Tutto quel che viene raccontato è accaduto veramente e ciò lo rende non solo un grande film ma anche un documento storico importante su un fatto così poco noto nei suoi dettagli che persino gli attori, francesi, ammettono di non averlo mai conosciuto a dovere prima di girare il film. In conferenza stampa un giornalista ha riferito di aver visto il film insieme al direttore del Festival di Cannes, il quale avrebbe affermato che da oggi nelle scuole sarà sufficiente mostrare J’accuse di Polanski per spiegare alla perfezione l’Affaire Dreyfus. Se il film è riuscito così bene, con ogni probabilità ciò non si deve solo all’indubbio talento di Roman Polanski, ma anche al fatto che egli è convinto di essere un perseguitato al pari di Dreyfus, come ha recentemente dichiarato in un’intervista allo scrittore francese Pascal Bruckner. Il suo impegno allo spasimo nel rivalutare la figura dell’ufficiale francese nascondeva probabilmente anche il desiderio di parlare di vicende dalle quali si ritiene anch’egli, a torto o a ragione, tormentato. In questo film ha messo insomma sé stesso, non soltanto in senso letterale per il brevissimo cammeo in cui compare nella scena del ricevimento. Ma a prescindere dalle ragioni che lo hanno portato a realizzare un film così maestoso, conta il risultato finale e l’apprezzamento incondizionato riservatogli da pubblico e critica.

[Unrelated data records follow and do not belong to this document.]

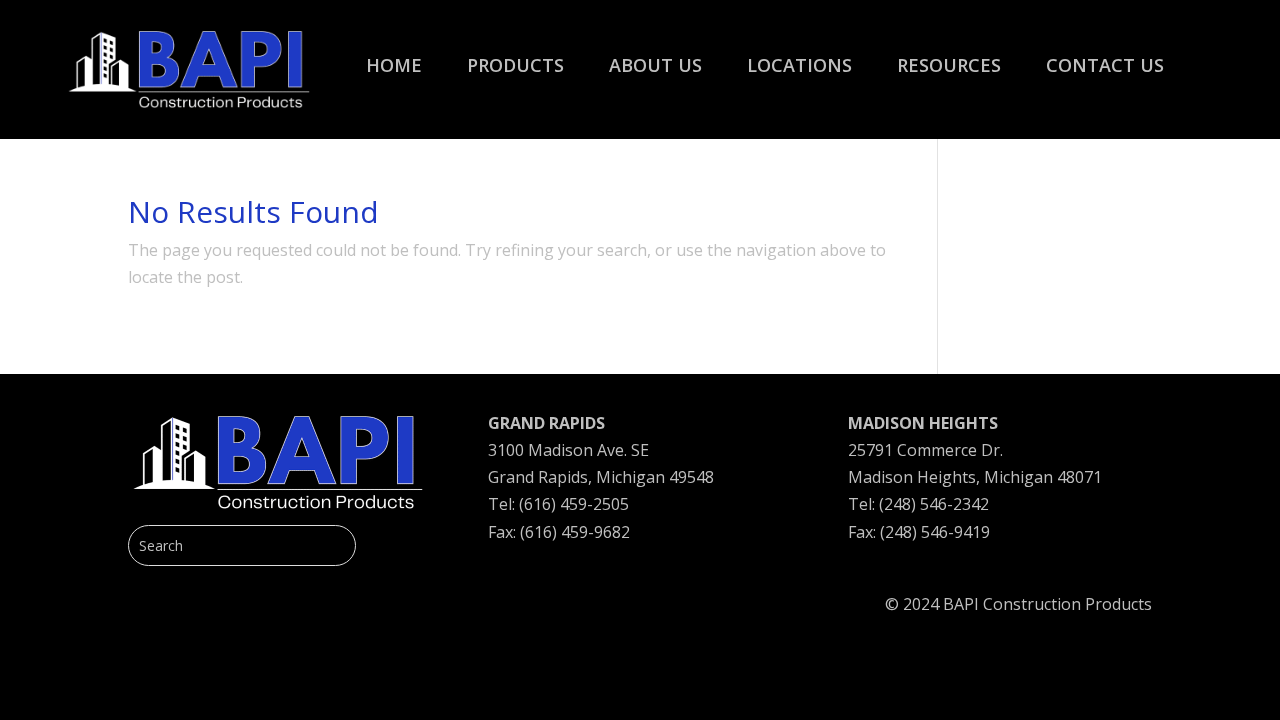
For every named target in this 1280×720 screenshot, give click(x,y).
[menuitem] (394, 55)
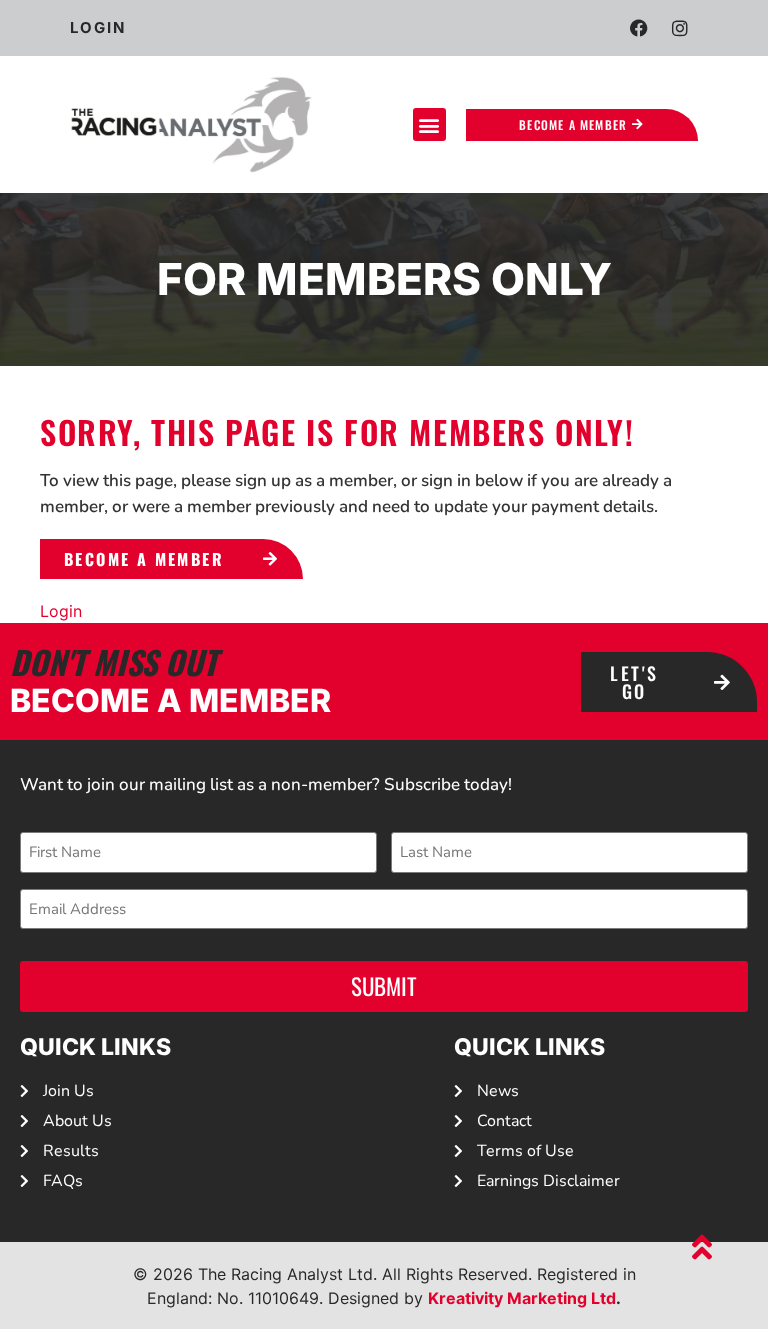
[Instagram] (680, 28)
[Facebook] (639, 28)
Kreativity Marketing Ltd (522, 1298)
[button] (429, 124)
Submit (384, 986)
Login (61, 611)
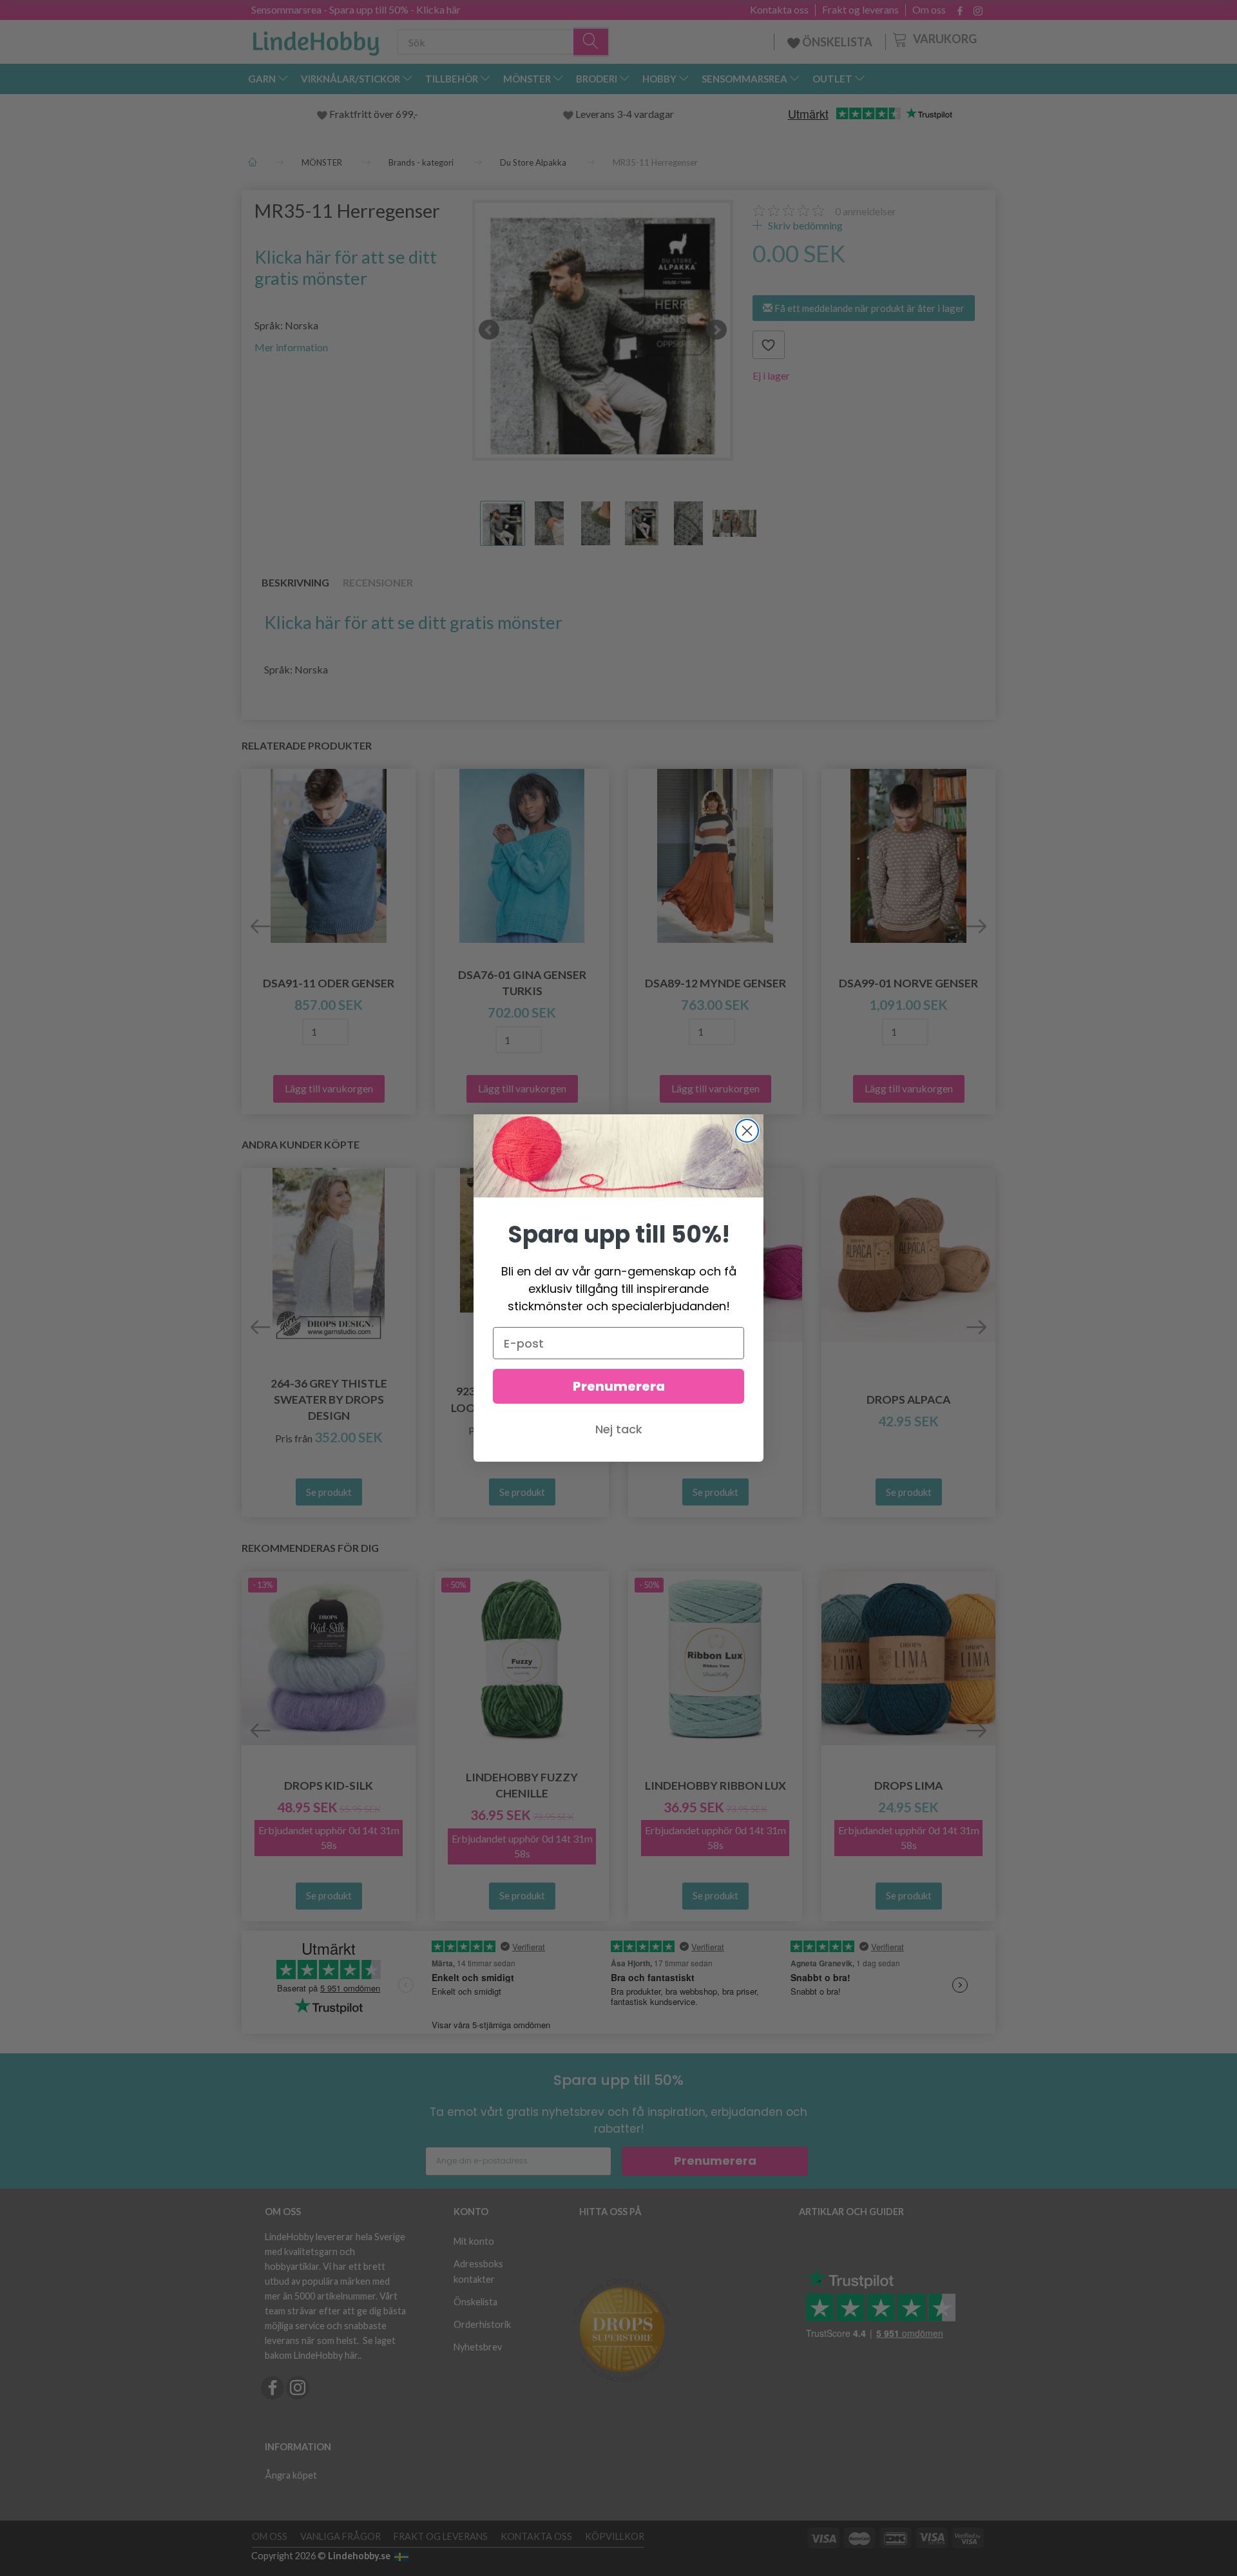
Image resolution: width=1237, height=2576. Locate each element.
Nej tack (618, 1429)
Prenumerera (619, 1386)
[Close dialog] (747, 1130)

Proprio nella coda di una giornata in cui tutti i film erano stati buoni se non esaltanti è arrivato il veleno. Ad iniettarcelo è stato il cileno Pablo Larrain, autore solitamente apprezzabile (tra gli ultimi lavori “Neruda” e “Jackie”) ma stavolta farneticante con il suo Ema. È la storia di una ragazza (Mariana di Girolamo) che si veste in modo inguardabile, passa il tempo in strada a ballare una spacca timpani musica reggaeton e a intavolare discorsi da bollino rosso con le amiche, passando dalla teoria alla pratica con disinvolta promiscuità bisex. Ha un marito coreografo di nome Gaston (Gael Garcia Bernal), col quale i rapporti sono freddi da quando i due hanno deciso di abbandonare un bambino di nome Polo, adottato qualche anno prima. A un certo punto Gaston le fa una scenata dicendo che passa il tempo ad ascoltare musica per imbecilli, e lo spettatore per un attimo si rincuora scoprendo di non essere l’unico a pensarlo. Ma Pablo Larrain è implacabile e non si contenta di tormentare lo spettatore con un frastuono terribile che nemmeno un adolescente rimbambito sopporterebbe, ma lo sottopone anche a scene girate con un continuo movimento di macchina che provoca il mal di mare. Una tecnica tipica di chi non ha un’idea precisa di cosa mostrare e tenta d’ingraziarsi almeno i sacerdoti del “piano sequenza” e gli ammiratori di ogni virtuosismo di camera. In sostanza Ema dividerà: o ne parleranno benissimo o, come chi scrive, malissimo. Dalle reazioni alla proiezione stampa, i primi dovrebbero essere meno dei secondi, e il pubblico sarà probabilmente ancora più severo. Forse questo film non uscirà mai in sala. Se uscirà, i minori di quattordici li salverà la censura, gli altri il passaparola.